By Keysha Drexel
Students at Cherokee Bend Elementary School recently had a chance to gain a new perspective on old-fashioned living.
The school’s fifth-grade classes participated in the annual Colonial Fair at the Mountain Brook school on Nov. 12 – just in time for Thanksgiving.
The Colonial Fair is held each year as a culmination of the students’ lessons on the colonization of the Americas after the Age of Exploration, said fifth-grade teacher Rollins Thorpe.
Before the Colonial Fair, Thorpe and the school’s other fifth-grade teacher, Hannah Peters, taught students what life was like 300 years ago as they studied government, trade and geography of the colonies.

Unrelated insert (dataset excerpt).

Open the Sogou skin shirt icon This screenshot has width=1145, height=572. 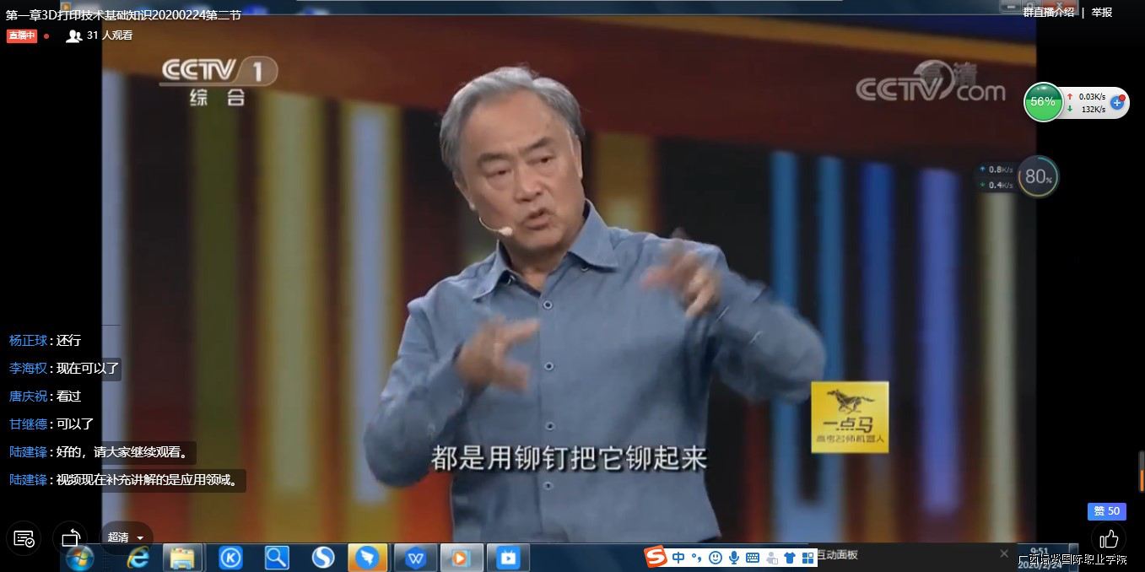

At the Colonial Fair, students went outdoors and rotated between stations that reflected different aspects of early American life.
Parent volunteers manned stations where students learned how to make butter, taste traditional Colonial-era foods and make lanterns out of metal cans.
The students also could see what life was life before smartphones and video games at a station where they learned to play games that were popular with colonial children.
Thorpe said the engaging activities at the Colonial Fair help bring history to life for the Cherokee Bend fifth-graders.
“As educators, Hannah and I both believe that authentic, hands-on experiences are invaluable for student learning,” Thorpe said. “We try to implement reenactments, use primary historical sources and actively engage students in the learning process as often as possible in our classrooms.”
Events like the Colonial Fair offer students a more in-depth look at history, Thorpe said.
“An event like the Colonial Fair really brings the history we are studying to life and engages the minds of our students much more than simply reading about it in a book,” Thorpe said.
New to the event this year, students heard about the history of the first American colonies from Harold Batey, who donned a replica of a Revolutionary War soldier’s uniform for his presentation at the school.
They also learned about the techniques of early American quilters and the quilting tradition from a volunteer from the Birmingham Quilters Guild.
Thorpe said the annual hands-on history lesson would not be possible without the support and help of parents and administrators.
“We are lucky to have teammates, administrators and parents who are on board and agree with our philosophy,” she said. “They not only support us but help organize learning events like the Colonial Fair. The kids and the teachers all had a great time and learned so much.”